Please print every one of the records below word for word, leaving out the pictures.

····················

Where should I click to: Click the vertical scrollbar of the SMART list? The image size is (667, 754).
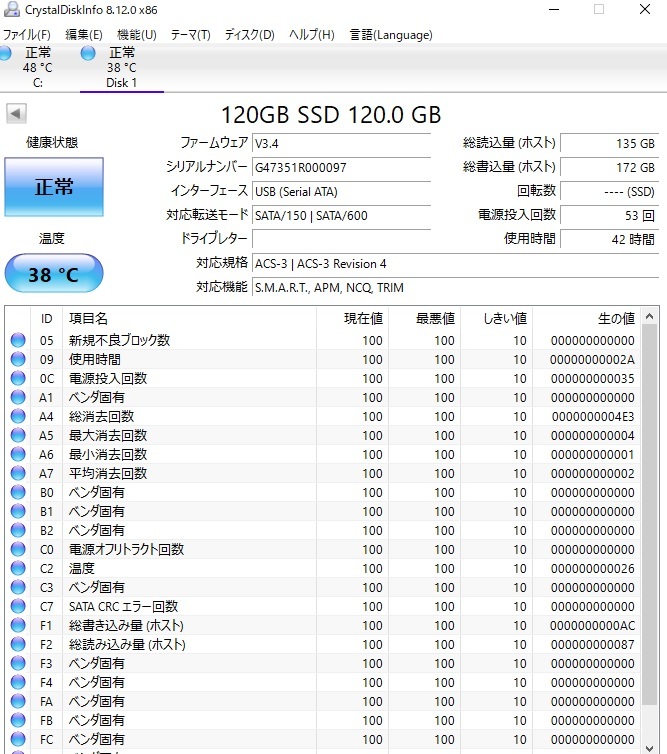point(649,530)
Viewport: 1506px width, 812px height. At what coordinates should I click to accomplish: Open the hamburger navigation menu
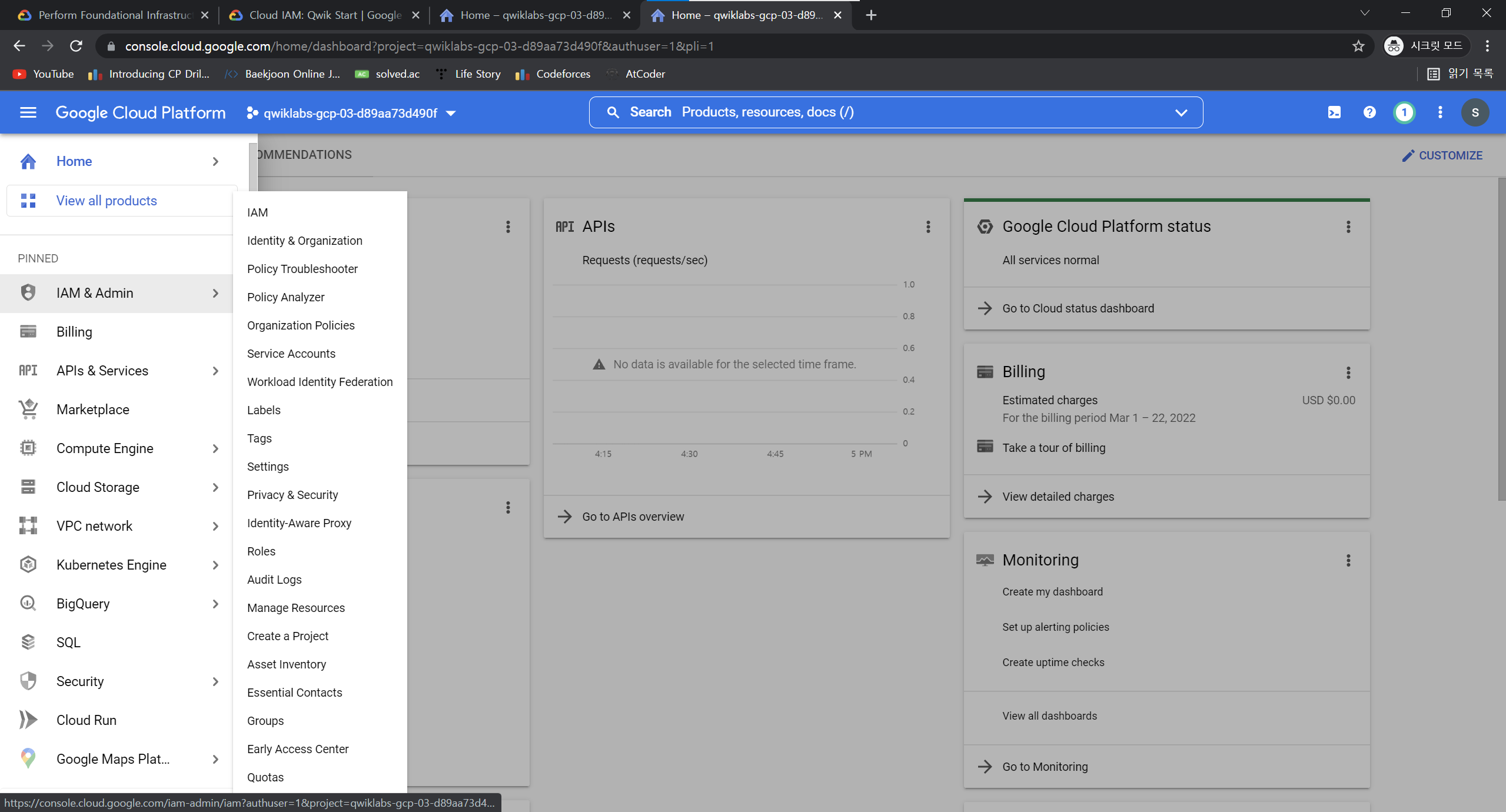click(28, 112)
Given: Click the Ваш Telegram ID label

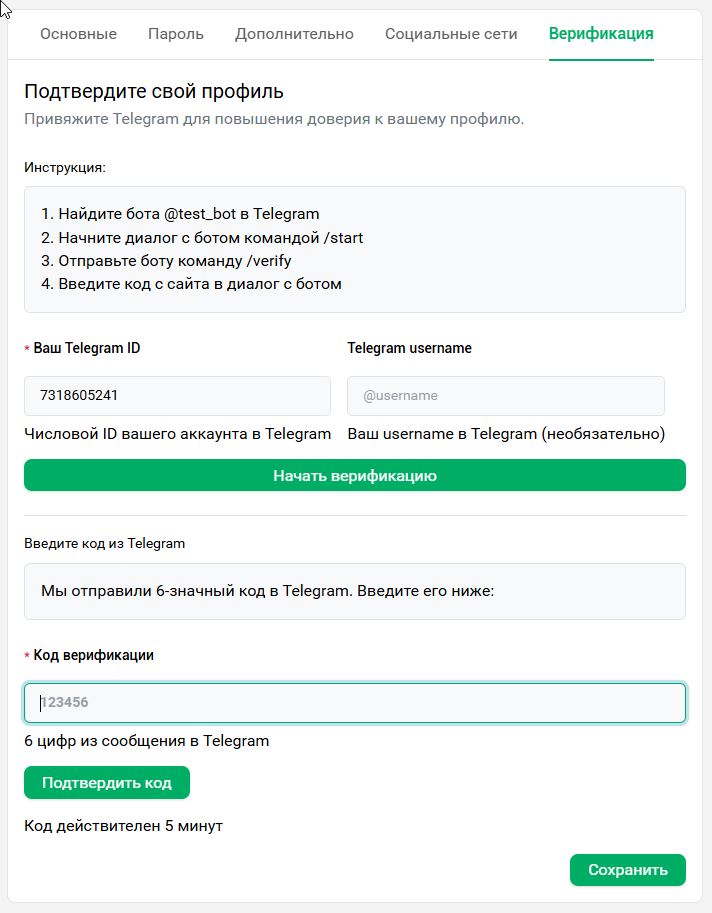Looking at the screenshot, I should coord(87,348).
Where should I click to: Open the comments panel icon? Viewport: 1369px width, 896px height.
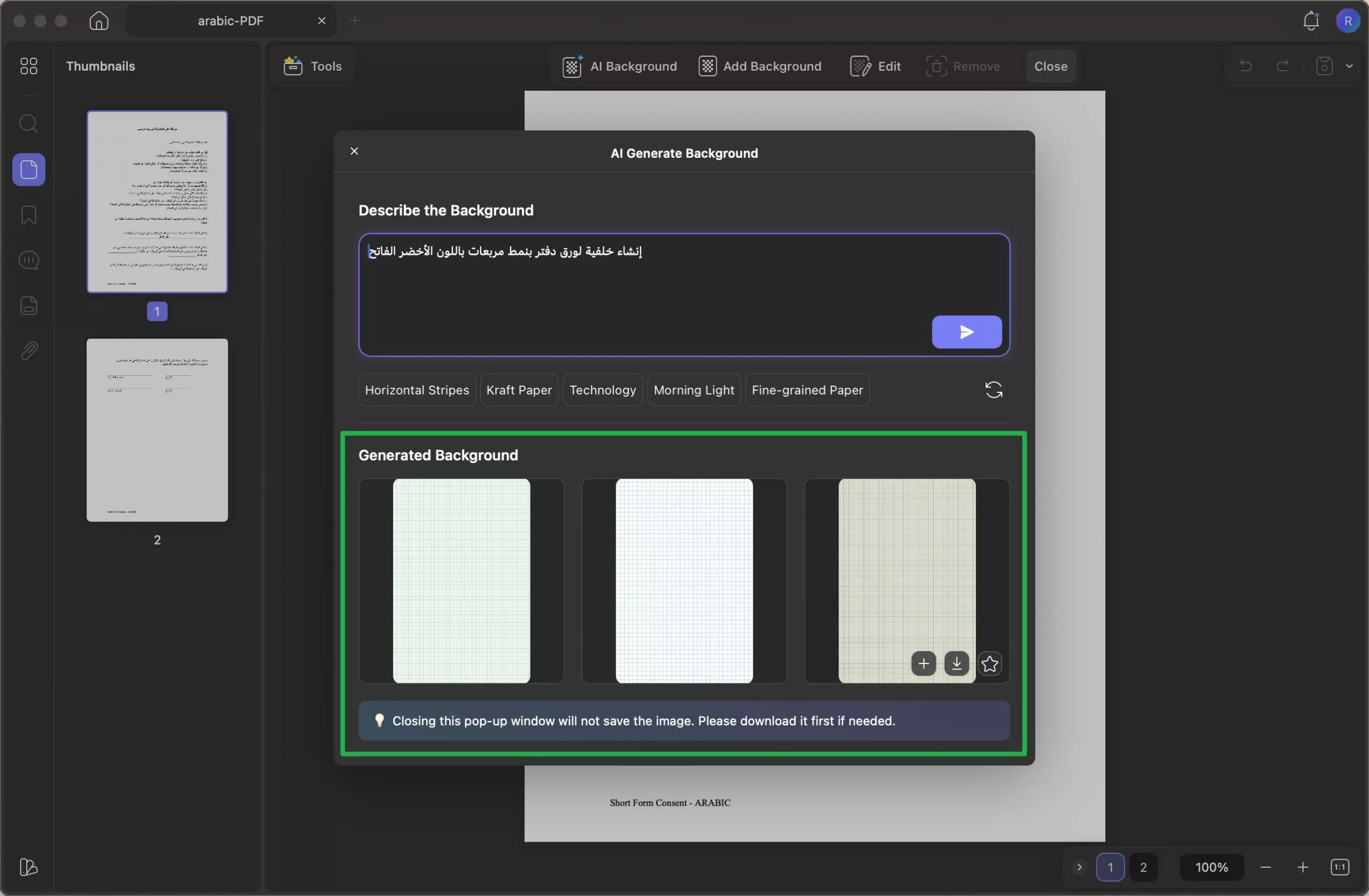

····················

* [Finished exercise]:
Where should I click to: Click the vertical scrollbar of the SMART list? The image size is (667, 754).
point(649,530)
Viewport: 1506px width, 812px height. At what coordinates should I click to accomplish: Open the hamburger navigation menu
click(28, 112)
Given: Click the Ваш Telegram ID label

Looking at the screenshot, I should coord(87,348).
Where should I click to: Open the comments panel icon? Viewport: 1369px width, 896px height.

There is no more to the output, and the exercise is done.